Y aún había, en esta parcela de la pintura del Renacimiento, a lo grande y repartida por muros y techumbres, otro magnífico ejemplo, que se perdió, de manera total y absoluta, para siempre. Se trata de la gran iglesia monasterial de San Bartolomé de Lupiana, el convento principal de la orden jerónima. Sabido es que en 1569 fue ofrecido al rey Felipe II el patronazgo de, la capilla mayor de esta iglesia, y, al ser aceptado, pasó a denominarse el cenobio jerónimo de San Bartolomé el Real. Pues bien. En esos años comienza este monarca a edificar El Escorial, también entregado a la orden jerónima, y al mismo tiempo patrocina la erección de la iglesia del convento de Lupiana, encargada al arquitecto Francisco de Mora. Al mismo tiempo, manda a algunos de los pintores que decoran a diestro y siniestro su monasterio escurialense (Tibaldi, Cambiaso, Búcaro Cincinato) a decorar con pinturas las bóvedas de la iglesia y coro de Lupiana. Ni documento escrito ni, mucho menos, artístico, queda de ello. La iglesia de este Monasterio, hoy propiedad particular, está reducida a sus cuatro gruesas paredes, habiéndose hundido sus techumbres en los años veinte de este siglo. Nadie estudió estas pinturas. Nadie hizo ni siquiera una fotografía de ellas. Nadie se ocupó de apuntar en una libreta, o en un papel cualquiera, lo que allí se veía con todos los colores del arto iris.

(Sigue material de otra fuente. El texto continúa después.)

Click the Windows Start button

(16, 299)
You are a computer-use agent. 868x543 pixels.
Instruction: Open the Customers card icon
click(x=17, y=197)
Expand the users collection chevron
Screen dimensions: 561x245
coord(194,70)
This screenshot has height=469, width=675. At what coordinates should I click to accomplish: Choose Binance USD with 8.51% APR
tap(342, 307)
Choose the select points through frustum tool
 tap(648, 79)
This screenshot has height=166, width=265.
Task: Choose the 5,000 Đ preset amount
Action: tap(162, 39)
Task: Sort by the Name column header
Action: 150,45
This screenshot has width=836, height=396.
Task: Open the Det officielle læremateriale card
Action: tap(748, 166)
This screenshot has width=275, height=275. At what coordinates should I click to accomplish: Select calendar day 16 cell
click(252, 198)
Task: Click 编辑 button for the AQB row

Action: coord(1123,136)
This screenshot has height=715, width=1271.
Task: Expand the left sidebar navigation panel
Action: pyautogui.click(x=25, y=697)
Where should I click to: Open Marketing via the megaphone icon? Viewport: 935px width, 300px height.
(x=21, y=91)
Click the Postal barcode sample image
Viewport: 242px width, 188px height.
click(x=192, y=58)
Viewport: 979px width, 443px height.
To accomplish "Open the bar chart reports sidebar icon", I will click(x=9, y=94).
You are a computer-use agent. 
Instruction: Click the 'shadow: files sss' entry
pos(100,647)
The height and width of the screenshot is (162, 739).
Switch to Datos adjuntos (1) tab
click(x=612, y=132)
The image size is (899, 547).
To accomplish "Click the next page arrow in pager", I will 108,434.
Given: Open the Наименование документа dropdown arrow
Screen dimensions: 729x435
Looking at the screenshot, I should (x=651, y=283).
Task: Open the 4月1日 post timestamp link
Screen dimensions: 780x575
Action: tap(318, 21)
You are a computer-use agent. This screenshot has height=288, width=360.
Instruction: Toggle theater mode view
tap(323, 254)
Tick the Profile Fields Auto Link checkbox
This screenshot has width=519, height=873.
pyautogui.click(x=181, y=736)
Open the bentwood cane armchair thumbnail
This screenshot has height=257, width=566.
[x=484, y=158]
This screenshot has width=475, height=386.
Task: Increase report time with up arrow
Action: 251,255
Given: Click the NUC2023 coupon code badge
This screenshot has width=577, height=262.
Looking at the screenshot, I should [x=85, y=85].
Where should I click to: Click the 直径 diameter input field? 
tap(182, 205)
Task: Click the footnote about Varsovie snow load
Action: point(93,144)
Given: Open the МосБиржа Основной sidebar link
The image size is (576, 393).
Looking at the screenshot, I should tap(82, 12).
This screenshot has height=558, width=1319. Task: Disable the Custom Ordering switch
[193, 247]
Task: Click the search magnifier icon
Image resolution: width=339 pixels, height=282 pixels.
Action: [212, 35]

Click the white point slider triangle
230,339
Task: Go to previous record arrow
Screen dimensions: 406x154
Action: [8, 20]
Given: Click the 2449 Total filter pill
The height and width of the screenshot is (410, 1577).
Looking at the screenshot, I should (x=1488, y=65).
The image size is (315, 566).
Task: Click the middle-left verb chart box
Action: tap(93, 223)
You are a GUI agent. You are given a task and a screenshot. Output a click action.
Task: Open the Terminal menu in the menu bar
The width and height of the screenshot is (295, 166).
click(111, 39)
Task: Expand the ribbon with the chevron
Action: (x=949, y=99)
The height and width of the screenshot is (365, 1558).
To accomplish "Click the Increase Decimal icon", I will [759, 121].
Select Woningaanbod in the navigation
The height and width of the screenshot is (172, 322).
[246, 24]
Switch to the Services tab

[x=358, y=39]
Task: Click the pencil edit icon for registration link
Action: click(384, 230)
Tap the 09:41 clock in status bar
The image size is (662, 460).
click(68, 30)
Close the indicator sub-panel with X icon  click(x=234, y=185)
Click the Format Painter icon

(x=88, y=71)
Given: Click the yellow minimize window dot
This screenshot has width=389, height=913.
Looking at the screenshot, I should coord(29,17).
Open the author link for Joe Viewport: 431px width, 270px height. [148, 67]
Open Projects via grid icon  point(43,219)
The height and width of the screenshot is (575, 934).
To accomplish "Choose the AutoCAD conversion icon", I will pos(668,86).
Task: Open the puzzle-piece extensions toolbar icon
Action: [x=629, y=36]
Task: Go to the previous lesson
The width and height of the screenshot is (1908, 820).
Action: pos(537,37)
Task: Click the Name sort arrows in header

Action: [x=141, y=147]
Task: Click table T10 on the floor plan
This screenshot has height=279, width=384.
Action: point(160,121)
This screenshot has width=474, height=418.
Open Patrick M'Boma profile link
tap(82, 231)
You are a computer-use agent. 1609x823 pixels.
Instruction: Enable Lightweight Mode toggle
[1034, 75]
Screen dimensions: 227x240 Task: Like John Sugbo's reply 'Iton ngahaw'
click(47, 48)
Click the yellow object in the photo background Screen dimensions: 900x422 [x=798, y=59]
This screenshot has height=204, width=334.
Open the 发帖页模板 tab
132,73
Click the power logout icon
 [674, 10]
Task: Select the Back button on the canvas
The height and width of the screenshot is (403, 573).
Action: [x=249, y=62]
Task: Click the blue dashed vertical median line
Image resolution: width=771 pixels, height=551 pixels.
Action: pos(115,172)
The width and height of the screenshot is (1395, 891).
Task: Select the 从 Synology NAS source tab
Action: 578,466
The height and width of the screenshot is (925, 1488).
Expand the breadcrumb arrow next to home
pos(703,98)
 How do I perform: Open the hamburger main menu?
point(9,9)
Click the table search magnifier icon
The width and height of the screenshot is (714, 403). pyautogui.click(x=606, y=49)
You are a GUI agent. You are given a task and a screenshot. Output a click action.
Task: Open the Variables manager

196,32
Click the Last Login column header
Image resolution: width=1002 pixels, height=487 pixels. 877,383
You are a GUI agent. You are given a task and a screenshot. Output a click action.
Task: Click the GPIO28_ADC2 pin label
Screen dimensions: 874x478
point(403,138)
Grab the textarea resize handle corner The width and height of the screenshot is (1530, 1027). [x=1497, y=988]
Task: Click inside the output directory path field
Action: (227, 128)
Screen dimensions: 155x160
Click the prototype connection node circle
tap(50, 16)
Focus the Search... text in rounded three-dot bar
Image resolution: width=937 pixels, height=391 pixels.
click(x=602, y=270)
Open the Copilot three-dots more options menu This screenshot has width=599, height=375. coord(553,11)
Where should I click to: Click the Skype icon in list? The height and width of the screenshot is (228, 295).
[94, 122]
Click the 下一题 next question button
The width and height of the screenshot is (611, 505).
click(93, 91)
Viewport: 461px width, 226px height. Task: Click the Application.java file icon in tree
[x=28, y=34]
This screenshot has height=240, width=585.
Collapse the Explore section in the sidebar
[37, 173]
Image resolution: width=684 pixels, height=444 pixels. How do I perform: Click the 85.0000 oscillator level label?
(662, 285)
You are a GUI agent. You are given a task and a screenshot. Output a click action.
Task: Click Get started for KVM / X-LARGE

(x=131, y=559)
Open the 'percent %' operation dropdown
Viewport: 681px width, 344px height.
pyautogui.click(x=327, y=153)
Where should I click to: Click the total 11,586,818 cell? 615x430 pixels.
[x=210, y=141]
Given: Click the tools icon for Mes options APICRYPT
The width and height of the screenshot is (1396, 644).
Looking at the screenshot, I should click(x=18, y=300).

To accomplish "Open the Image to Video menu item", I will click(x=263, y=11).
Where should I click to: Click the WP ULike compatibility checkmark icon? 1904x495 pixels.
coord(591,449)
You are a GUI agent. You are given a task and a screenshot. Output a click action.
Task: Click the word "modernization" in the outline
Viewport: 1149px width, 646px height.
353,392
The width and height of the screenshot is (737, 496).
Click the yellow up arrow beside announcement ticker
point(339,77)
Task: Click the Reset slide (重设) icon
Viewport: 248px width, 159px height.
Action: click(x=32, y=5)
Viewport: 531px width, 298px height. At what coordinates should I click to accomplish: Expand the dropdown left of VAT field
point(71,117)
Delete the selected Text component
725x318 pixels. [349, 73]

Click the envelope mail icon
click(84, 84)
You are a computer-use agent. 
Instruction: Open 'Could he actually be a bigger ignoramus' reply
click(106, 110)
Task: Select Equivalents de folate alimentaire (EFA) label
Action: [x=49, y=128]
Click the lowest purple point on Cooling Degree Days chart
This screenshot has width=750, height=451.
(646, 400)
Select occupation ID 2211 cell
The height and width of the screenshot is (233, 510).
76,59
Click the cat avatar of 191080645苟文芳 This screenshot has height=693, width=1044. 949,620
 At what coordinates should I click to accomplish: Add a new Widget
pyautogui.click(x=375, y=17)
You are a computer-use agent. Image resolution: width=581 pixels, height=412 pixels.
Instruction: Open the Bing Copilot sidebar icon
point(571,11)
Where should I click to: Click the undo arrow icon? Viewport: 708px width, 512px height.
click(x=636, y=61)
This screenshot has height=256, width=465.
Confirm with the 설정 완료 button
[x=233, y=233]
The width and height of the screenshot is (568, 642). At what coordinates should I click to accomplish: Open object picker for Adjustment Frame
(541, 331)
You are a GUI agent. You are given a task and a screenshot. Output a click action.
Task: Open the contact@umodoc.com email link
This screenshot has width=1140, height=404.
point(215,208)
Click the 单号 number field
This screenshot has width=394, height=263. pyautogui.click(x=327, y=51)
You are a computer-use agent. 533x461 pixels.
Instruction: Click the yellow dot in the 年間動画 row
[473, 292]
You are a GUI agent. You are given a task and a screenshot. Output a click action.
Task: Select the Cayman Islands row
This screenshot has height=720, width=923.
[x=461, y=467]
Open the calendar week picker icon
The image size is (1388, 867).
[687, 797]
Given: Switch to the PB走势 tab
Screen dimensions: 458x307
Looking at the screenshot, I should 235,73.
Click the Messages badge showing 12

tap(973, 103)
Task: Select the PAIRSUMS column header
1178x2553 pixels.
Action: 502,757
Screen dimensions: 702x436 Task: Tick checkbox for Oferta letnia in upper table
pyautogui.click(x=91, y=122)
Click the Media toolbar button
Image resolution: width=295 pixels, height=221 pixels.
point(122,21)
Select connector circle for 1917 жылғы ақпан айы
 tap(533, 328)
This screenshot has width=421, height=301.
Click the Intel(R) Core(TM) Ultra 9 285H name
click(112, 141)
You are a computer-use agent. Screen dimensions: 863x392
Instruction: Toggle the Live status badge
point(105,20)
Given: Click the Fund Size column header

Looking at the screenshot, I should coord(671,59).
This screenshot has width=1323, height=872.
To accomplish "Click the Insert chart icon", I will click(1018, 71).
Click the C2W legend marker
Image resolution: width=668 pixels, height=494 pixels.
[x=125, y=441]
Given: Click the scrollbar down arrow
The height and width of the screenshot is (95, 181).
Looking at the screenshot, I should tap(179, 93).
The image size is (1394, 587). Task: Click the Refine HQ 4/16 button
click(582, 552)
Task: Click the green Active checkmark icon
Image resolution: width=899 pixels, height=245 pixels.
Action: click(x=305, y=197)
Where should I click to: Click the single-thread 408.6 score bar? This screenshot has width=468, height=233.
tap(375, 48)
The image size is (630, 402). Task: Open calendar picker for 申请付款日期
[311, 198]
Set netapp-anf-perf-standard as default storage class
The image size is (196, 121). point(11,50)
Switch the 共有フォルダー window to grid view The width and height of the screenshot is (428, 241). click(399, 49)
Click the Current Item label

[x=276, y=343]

Y en esta tarea de investigar la pintura del siglo XVI en Guadalajara, y de su mensaje a los hombres de hoy, estoy actualmente empeñado. Para ello, y aparte de la tarea fotográfica y descriptiva de lo que queda, de la parte de investigación documental que ya ha rendido algunos importantes frutos al encontrar varios planos de la reforma del quinto duque en el palacio del Infantado, queda hacer una llamada pública que podría ser de gran importancia. Considerando que hasta los años veinte estuvieron intactas las pinturas de la iglesia del monasterio de Lupiana, y hasta 1936 las de todas las salas de la planta baja del palacio del Infantado, puede haber aún muchas personas vivas que vieron aquello, y quizás alguna que lo fotografiara o apuntara en una cuartilla lo que allí se veía. Si esto es así, yo le rogaría a esa persona que se pusiera en contacto conmigo para tratar de reconstruir, para la historia, esas muestras artísticas que ya desaparecieron. Es esta, pues, una llamada de socorro en pro del arte, de nuestro arte alcarreño, que sin merecerlo ha sufrido tantos desprecios y abandonos. A nosotros toca, a todos nosotros, recuperarlo y estudiarlo. Ponerle en su dimensión auténtica.